There are again, for the reason stated, few positions in which your eye will command, at the same time, the rich and gorgeous vegetation of the lower slopes of the Mexican Cordillera, and the sublimity of the superior ranges. The vast sheets of the barren table land are interposed, the tierras templadas separate the calientes from the frias. Each has its peculiar characteristics, but they can seldom, if ever, be comprised in one and the same picture.

You look in vain among all the exuberant forest growth and the giant flora of Mexico, for the sweet cheering freshness of Alpine vegetation; that luxuriance without rankness, which clothes the lower valleys.

From this you will see, that where the two chains might be supposed to have points of resemblance, they have little or none.

Besides that, in the style of its vegetation, both in the torrid and temperate regions, the plains and their peculiar characteristics, the prodigious barrancas, the whole series of volcanic phenomena, which prevade the country, from the sands of the coast to the craters of the highest volcanoes, as well as in colouring, the more prominent features of Mexico are so marked and so utterly different, that they extinguish the idea of comparison.

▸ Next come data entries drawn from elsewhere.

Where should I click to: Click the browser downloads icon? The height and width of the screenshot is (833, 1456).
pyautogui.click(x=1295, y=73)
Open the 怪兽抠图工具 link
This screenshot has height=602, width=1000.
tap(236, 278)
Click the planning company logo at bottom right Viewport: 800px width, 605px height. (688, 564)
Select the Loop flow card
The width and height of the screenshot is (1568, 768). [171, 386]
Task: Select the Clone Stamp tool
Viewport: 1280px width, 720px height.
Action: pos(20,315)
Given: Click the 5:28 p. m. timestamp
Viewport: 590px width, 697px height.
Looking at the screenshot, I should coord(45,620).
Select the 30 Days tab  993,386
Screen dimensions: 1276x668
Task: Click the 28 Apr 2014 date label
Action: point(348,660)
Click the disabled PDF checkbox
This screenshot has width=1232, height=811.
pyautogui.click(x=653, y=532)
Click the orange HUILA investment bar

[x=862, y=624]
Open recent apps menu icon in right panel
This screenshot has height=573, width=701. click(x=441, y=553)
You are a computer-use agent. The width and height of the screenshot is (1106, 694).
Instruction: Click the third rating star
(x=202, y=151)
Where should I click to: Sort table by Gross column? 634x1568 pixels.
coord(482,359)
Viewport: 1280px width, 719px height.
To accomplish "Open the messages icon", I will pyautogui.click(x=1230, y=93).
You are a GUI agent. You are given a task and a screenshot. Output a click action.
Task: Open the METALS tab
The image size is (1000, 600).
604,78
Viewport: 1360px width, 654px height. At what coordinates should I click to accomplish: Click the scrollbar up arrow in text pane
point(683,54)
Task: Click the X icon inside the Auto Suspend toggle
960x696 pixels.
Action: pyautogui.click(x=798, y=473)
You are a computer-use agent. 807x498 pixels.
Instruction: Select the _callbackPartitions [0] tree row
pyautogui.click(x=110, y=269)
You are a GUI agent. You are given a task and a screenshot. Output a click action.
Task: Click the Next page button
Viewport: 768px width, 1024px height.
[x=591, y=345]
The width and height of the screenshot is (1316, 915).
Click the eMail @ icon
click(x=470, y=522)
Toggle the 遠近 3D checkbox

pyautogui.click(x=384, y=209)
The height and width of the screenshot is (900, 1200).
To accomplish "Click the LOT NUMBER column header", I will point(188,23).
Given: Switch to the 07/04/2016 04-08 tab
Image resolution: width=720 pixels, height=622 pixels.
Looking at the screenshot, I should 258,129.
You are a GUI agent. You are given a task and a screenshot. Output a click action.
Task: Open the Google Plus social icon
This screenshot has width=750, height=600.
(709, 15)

Suppose us now at Jalapa, a picturesque town situated high upon the broken sides of the huge mountain rampart which serves as a base for the great chain of the eastern branch of the Cordilleras. A lovelier sight, and more beautiful scenery, you need not seek in the torrid zone! Below you, a steep descent leads rapidly down the verdant and fresh slopes, towards the shore of the gulf, which is just visible from the highest parts of the town, at the distance of twenty leagues and upward. Above you rises ridge above ridge, crowned by the Coffre de Perote; and yet farther to the southward, by the magnificent snow-covered summit of Orizava,[1] in

  1. Height of Orizava, 17,375 feet.